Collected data
○ ○ ○ ○ ○
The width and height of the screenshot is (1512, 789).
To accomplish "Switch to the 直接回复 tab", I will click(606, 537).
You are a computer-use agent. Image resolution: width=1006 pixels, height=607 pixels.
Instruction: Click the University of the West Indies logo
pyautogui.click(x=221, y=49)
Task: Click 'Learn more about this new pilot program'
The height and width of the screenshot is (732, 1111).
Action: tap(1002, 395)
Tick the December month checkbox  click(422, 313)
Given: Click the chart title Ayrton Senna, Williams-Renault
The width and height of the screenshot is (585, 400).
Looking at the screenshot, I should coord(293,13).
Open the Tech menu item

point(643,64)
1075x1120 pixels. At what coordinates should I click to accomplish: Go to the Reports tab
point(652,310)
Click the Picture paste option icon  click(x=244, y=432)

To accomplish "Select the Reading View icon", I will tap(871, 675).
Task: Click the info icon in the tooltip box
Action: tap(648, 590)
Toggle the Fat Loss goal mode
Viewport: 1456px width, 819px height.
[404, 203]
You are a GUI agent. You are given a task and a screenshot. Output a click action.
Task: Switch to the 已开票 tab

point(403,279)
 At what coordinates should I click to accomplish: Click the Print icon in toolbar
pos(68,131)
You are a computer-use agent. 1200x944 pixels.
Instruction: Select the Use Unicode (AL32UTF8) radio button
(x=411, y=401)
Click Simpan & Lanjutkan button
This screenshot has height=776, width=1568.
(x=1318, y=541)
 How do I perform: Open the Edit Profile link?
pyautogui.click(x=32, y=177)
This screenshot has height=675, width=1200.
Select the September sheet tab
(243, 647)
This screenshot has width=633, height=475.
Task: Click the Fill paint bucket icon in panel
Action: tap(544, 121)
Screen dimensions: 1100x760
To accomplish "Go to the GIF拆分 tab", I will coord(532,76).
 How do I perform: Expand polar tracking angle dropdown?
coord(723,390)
○ ○ ○ ○ ○
What needs to be done:
When copying the data above, keep every line exactly as written.

Solution to this problem:
The width and height of the screenshot is (1512, 789).
To accomplish "Switch to the 直接回复 tab", I will click(606, 537).
You are a computer-use agent. Image resolution: width=1006 pixels, height=607 pixels.
Instruction: Click the University of the West Indies logo
pyautogui.click(x=221, y=49)
Task: Click 'Learn more about this new pilot program'
The height and width of the screenshot is (732, 1111).
Action: tap(1002, 395)
Tick the December month checkbox  click(422, 313)
Given: Click the chart title Ayrton Senna, Williams-Renault
The width and height of the screenshot is (585, 400).
Looking at the screenshot, I should coord(293,13).
Open the Tech menu item

point(643,64)
1075x1120 pixels. At what coordinates should I click to accomplish: Go to the Reports tab
point(652,310)
Click the Picture paste option icon  click(x=244, y=432)

To accomplish "Select the Reading View icon", I will tap(871, 675).
Task: Click the info icon in the tooltip box
Action: tap(648, 590)
Toggle the Fat Loss goal mode
Viewport: 1456px width, 819px height.
[404, 203]
You are a GUI agent. You are given a task and a screenshot. Output a click action.
Task: Switch to the 已开票 tab

point(403,279)
 At what coordinates should I click to accomplish: Click the Print icon in toolbar
pos(68,131)
You are a computer-use agent. 1200x944 pixels.
Instruction: Select the Use Unicode (AL32UTF8) radio button
(x=411, y=401)
Click Simpan & Lanjutkan button
This screenshot has height=776, width=1568.
(x=1318, y=541)
 How do I perform: Open the Edit Profile link?
pyautogui.click(x=32, y=177)
This screenshot has height=675, width=1200.
Select the September sheet tab
(243, 647)
This screenshot has width=633, height=475.
Task: Click the Fill paint bucket icon in panel
Action: tap(544, 121)
Screen dimensions: 1100x760
To accomplish "Go to the GIF拆分 tab", I will coord(532,76).
 How do I perform: Expand polar tracking angle dropdown?
coord(723,390)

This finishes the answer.